**ARBEITSAUFTRAG 1:** Wie lange hat Flögel laut dem Lesetext die Frauenmannschaft des USC Landhaus Wien betreut?
**ARBEITSAUFTRAG 2:** Führen Sie das Interview mit Flögel aus dem Lesetext im Anschluss an dessen letzten Satz weiter.

**LESETEXT:**
* * * * *

Flögel: Ich habe mit Krafttraining und Boxen begonnen. Ich habe gewusst, dass ich mich unbedingt im körperlichen Bereich verbessern muss. Als ich von der Austria gekommen bin habe ich nur 67 Kilo auf die Waage gebracht. Es gab für mich nur zwei Möglichkeiten: Entweder sehe ich mich als Opfer oder ich arbeite eigenständig an meinem Körper. Das war damals noch nicht üblich.

STANDARD: Zweieinhalb Jahre haben Sie die Frauenmannschaft des USC Landhaus Wien betreut. Was nehmen Sie aus dieser Zeit mit?

Flögel: Damals habe ich vor allem gelernt, Kompromisse einzugehen. Frauen haben in vielen Bereichen andere Bedürfnisse als Männer. Was die fußballerische Qualität betrifft, lässt sich die damalige Mannschaft mit einer männlichen U17-Auswahl vergleichen, Es war auf jeden Fall eine gute Erfahrung.

* * * * *

**BEREITGESTELLTES MATERIAL:**
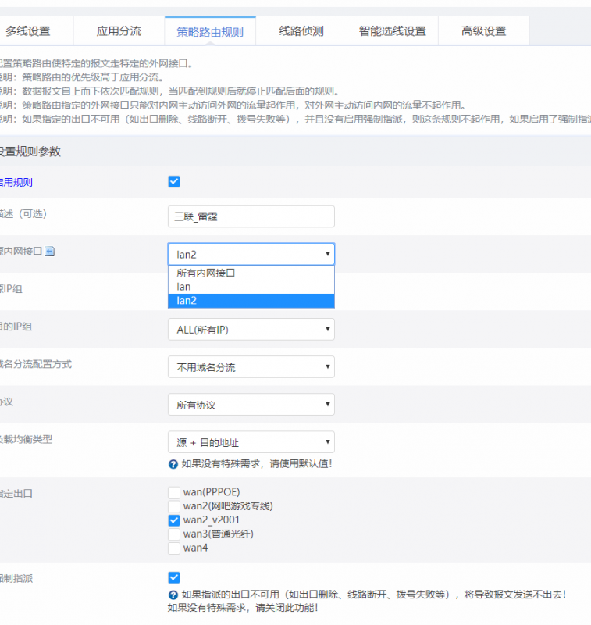Open the 所有协议 protocol dropdown
591x625 pixels.
pyautogui.click(x=251, y=405)
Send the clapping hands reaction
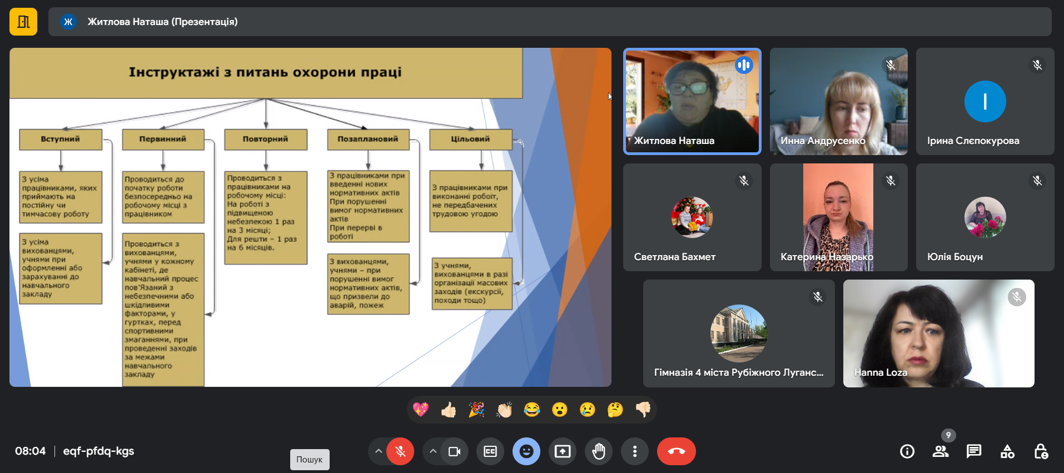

* * * * *

**ENDERGEBNIS 1:** Zweieinhalb Jahre.

**ENDERGEBNIS 2:**
STANDARD: Welche Kompromisse mussten Sie eingehen?

Flögel: Als ich dort Trainer war, waren die Frauen des USC Landhaus im körperlichen Bereich noch nicht so weit, dass man ihnen alles abverlangen hätte können. Man darf auch nicht vergessen, dass es sich um eine Amateurtruppe gehandelt hatte. Da musste man in den Spielen schon auf die eine oder andere Leistungsträgerin verzichten, weil sie arbeiten oder für die Schule lernen musste. (Kordian Prokop. 22.10.2015)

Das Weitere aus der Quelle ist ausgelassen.